### Data to examine

------------------------

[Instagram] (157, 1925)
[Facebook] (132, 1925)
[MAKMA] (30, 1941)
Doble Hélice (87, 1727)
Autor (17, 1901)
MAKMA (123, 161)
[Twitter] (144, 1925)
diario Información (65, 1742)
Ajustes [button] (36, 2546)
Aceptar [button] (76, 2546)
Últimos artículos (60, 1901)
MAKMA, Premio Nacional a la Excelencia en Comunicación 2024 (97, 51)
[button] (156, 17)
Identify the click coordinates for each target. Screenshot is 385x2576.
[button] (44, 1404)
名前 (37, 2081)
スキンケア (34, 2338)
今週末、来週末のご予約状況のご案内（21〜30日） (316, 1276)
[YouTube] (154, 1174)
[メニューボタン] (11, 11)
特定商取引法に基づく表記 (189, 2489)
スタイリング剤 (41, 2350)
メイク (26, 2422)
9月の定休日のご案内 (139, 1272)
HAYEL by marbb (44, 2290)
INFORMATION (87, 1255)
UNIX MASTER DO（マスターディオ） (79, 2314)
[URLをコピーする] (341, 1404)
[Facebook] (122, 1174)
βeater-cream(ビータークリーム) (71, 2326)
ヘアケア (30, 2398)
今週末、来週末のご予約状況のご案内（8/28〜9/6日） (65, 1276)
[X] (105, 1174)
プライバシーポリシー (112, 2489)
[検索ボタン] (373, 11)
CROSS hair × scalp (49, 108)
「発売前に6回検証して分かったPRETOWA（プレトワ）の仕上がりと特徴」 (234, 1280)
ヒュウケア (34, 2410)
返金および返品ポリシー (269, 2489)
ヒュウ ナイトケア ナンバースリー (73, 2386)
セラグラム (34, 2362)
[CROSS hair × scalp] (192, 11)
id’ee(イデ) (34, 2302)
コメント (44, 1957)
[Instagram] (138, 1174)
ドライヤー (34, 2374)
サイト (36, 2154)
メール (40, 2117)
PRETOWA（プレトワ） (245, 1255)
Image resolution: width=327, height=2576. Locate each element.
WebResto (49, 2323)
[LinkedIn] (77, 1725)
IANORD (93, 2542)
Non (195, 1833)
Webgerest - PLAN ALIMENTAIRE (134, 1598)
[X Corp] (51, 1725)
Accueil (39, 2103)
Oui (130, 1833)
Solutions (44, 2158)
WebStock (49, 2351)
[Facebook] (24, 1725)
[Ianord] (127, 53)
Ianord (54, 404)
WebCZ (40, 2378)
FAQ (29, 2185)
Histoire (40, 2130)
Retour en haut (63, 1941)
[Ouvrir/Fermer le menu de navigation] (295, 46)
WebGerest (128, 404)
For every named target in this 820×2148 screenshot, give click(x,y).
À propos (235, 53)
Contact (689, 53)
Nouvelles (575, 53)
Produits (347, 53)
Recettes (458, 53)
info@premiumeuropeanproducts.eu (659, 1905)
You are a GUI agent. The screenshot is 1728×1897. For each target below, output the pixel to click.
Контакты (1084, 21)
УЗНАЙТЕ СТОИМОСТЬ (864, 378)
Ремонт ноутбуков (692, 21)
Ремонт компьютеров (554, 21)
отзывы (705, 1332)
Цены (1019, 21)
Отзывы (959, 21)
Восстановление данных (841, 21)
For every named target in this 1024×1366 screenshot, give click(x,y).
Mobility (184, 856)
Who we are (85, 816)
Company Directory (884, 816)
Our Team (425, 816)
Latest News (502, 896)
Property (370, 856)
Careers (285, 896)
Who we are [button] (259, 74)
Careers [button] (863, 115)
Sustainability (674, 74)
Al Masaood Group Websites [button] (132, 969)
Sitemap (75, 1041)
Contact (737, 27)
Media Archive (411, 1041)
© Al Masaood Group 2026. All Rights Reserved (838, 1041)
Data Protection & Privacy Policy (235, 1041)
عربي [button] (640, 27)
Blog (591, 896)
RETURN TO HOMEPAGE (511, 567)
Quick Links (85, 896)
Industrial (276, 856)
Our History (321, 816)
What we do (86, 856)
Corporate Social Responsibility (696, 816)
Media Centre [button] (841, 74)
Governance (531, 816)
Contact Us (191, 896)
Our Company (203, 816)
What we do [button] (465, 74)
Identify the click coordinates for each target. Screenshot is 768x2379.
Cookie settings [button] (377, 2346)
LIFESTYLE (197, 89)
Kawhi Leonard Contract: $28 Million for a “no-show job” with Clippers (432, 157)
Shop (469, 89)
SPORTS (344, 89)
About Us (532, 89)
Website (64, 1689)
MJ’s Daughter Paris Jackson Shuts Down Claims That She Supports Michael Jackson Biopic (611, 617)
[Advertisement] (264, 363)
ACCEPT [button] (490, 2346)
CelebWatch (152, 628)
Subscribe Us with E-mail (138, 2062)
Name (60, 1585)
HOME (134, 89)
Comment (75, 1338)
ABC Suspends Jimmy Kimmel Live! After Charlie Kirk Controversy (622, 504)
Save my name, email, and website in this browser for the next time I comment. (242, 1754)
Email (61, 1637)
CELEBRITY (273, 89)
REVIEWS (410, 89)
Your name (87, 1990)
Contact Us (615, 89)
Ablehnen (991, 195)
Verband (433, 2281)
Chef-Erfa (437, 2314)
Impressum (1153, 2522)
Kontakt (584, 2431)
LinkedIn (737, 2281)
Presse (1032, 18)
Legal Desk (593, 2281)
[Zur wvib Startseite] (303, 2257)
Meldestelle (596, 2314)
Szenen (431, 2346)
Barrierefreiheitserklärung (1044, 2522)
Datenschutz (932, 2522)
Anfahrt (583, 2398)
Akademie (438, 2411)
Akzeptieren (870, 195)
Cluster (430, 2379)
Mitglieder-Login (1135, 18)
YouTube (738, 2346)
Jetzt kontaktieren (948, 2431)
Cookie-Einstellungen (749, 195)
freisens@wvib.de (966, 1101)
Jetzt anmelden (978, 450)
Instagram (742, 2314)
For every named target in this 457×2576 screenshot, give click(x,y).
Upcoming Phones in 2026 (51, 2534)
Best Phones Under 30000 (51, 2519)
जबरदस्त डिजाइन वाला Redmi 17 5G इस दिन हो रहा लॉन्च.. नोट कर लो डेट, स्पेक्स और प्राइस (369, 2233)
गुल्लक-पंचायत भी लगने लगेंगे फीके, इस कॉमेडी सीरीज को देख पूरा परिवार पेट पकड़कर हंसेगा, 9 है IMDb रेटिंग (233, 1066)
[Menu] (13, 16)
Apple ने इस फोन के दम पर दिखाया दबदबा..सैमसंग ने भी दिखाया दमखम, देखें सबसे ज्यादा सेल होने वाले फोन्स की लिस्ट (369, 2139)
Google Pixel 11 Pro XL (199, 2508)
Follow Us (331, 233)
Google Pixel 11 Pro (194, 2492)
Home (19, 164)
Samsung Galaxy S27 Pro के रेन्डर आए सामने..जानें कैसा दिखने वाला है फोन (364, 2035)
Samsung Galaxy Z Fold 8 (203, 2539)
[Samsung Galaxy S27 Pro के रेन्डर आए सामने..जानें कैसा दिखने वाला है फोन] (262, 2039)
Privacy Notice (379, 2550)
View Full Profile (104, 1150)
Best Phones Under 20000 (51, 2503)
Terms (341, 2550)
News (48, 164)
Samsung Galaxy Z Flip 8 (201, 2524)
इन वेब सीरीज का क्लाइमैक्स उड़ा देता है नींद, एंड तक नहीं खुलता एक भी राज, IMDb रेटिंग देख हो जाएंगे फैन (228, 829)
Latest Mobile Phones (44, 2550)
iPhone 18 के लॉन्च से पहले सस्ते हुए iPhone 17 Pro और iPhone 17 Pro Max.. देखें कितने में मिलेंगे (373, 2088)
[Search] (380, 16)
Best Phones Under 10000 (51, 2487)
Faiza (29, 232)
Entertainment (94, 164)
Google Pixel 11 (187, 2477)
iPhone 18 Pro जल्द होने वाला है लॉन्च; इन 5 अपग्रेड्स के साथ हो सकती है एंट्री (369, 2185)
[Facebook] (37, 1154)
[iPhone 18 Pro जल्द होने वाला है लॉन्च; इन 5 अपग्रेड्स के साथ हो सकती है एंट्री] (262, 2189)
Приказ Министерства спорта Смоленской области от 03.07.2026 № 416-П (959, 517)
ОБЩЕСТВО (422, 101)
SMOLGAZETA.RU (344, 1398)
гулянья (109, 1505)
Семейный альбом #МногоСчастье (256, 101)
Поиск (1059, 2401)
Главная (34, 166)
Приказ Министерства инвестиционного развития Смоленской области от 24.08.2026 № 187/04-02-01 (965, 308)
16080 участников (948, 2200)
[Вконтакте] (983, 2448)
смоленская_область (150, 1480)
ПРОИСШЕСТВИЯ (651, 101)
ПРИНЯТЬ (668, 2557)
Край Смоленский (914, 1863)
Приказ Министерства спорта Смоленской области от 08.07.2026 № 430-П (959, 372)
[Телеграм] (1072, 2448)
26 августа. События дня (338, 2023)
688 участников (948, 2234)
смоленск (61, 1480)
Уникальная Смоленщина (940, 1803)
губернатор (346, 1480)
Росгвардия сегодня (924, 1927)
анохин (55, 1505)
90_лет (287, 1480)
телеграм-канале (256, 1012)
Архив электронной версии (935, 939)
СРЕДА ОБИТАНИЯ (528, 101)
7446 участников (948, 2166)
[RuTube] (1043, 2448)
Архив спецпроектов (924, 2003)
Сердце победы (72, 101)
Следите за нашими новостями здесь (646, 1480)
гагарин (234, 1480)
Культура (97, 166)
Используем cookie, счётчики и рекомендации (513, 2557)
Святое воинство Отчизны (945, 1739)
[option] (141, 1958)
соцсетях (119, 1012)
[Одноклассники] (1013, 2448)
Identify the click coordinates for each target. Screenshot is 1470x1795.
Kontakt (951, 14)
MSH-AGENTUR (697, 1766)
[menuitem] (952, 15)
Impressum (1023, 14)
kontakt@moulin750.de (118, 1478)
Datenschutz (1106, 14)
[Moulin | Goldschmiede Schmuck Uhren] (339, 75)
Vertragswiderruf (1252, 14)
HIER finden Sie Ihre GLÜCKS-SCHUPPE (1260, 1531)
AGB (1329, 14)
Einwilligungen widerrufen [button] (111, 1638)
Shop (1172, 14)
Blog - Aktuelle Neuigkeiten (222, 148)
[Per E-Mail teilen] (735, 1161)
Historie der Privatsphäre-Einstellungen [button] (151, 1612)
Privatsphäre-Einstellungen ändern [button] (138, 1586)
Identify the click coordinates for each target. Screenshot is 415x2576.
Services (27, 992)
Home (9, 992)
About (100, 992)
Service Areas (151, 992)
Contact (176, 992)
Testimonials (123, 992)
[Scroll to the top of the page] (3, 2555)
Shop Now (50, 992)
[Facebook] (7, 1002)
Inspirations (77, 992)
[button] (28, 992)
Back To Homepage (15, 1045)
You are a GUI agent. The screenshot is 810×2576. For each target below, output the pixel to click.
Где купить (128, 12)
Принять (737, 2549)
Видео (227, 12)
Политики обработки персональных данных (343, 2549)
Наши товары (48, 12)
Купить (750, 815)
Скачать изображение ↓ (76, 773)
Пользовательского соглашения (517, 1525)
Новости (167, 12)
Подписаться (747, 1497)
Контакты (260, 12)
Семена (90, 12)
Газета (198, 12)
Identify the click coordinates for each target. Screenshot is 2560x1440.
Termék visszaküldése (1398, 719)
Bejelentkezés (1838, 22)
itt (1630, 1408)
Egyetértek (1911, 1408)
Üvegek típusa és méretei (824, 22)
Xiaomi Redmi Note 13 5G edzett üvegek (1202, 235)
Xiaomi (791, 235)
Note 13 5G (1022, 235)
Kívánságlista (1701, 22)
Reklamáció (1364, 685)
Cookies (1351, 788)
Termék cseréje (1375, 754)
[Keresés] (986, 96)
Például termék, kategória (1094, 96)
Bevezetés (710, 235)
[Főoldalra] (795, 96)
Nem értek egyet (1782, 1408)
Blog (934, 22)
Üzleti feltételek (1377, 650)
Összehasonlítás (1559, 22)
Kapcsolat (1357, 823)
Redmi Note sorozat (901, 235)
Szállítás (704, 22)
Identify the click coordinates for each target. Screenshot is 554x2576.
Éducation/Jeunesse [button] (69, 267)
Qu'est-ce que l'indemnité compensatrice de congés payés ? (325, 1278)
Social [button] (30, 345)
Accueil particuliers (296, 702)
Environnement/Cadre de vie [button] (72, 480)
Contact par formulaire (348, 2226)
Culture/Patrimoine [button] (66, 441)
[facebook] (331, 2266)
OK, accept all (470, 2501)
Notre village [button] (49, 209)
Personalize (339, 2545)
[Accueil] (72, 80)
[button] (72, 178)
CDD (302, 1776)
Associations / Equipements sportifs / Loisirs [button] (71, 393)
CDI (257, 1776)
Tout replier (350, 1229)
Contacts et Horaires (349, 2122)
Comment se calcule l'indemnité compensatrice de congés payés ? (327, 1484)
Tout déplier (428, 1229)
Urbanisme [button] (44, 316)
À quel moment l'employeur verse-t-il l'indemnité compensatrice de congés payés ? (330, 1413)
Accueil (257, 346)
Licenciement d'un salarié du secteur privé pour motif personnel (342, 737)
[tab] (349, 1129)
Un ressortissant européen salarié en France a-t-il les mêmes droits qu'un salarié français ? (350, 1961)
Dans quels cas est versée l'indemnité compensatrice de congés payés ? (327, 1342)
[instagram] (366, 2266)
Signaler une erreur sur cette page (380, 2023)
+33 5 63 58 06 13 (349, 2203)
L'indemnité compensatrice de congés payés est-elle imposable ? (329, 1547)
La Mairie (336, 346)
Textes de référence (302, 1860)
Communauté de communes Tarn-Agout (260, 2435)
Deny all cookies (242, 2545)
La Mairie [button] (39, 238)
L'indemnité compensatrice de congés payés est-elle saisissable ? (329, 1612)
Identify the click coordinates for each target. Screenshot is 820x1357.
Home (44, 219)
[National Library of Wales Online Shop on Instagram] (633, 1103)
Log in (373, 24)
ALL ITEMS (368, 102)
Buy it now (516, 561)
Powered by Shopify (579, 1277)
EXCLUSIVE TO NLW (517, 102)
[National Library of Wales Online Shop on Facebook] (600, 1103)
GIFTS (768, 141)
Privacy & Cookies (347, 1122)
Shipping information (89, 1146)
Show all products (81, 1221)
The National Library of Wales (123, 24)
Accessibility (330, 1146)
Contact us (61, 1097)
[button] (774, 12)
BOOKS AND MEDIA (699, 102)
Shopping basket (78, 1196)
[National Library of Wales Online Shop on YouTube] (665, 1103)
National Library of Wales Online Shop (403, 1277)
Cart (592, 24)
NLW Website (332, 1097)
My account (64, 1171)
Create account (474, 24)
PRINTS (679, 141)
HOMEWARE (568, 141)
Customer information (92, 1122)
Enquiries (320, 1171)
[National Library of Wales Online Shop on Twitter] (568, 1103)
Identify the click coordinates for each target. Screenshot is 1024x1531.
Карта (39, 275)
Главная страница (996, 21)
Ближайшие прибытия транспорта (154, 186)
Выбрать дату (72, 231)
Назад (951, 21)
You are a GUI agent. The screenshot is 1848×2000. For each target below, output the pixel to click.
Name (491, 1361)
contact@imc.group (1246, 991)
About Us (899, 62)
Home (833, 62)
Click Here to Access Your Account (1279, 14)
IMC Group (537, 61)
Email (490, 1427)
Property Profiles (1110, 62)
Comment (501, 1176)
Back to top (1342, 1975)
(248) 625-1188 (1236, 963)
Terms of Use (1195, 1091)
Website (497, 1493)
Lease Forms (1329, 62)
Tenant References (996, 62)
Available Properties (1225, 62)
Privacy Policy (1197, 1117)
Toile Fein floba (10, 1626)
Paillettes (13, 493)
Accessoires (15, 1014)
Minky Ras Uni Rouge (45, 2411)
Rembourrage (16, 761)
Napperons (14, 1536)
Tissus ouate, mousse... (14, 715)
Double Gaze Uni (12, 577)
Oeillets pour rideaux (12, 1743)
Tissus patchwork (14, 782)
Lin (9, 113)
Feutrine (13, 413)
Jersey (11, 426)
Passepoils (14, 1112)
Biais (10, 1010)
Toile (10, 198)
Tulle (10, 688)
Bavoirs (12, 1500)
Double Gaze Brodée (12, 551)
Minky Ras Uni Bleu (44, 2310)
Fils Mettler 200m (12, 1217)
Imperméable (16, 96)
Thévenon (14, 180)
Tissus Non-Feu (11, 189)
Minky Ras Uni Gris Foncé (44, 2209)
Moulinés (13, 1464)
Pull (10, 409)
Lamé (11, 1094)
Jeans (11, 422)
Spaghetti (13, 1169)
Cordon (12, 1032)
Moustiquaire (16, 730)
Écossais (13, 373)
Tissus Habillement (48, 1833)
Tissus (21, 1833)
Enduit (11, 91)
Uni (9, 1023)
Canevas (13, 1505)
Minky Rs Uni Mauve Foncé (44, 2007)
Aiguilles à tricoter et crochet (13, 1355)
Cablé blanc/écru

------------------------

### What the task requires
Above are the records. Copy the lines beginning at the one that has "Где купить (128, 12)" and ending with the one that has "[Keresés] (986, 96)", unchanged.

### Answer to this exercise
Где купить (128, 12)
Принять (737, 2549)
Видео (227, 12)
Политики обработки персональных данных (343, 2549)
Наши товары (48, 12)
Купить (750, 815)
Скачать изображение ↓ (76, 773)
Пользовательского соглашения (517, 1525)
Новости (167, 12)
Подписаться (747, 1497)
Контакты (260, 12)
Семена (90, 12)
Газета (198, 12)
Identify the click coordinates for each target. Screenshot is 2560x1440.
Termék visszaküldése (1398, 719)
Bejelentkezés (1838, 22)
itt (1630, 1408)
Egyetértek (1911, 1408)
Üvegek típusa és méretei (824, 22)
Xiaomi Redmi Note 13 5G edzett üvegek (1202, 235)
Xiaomi (791, 235)
Note 13 5G (1022, 235)
Kívánságlista (1701, 22)
Reklamáció (1364, 685)
Cookies (1351, 788)
Termék cseréje (1375, 754)
[Keresés] (986, 96)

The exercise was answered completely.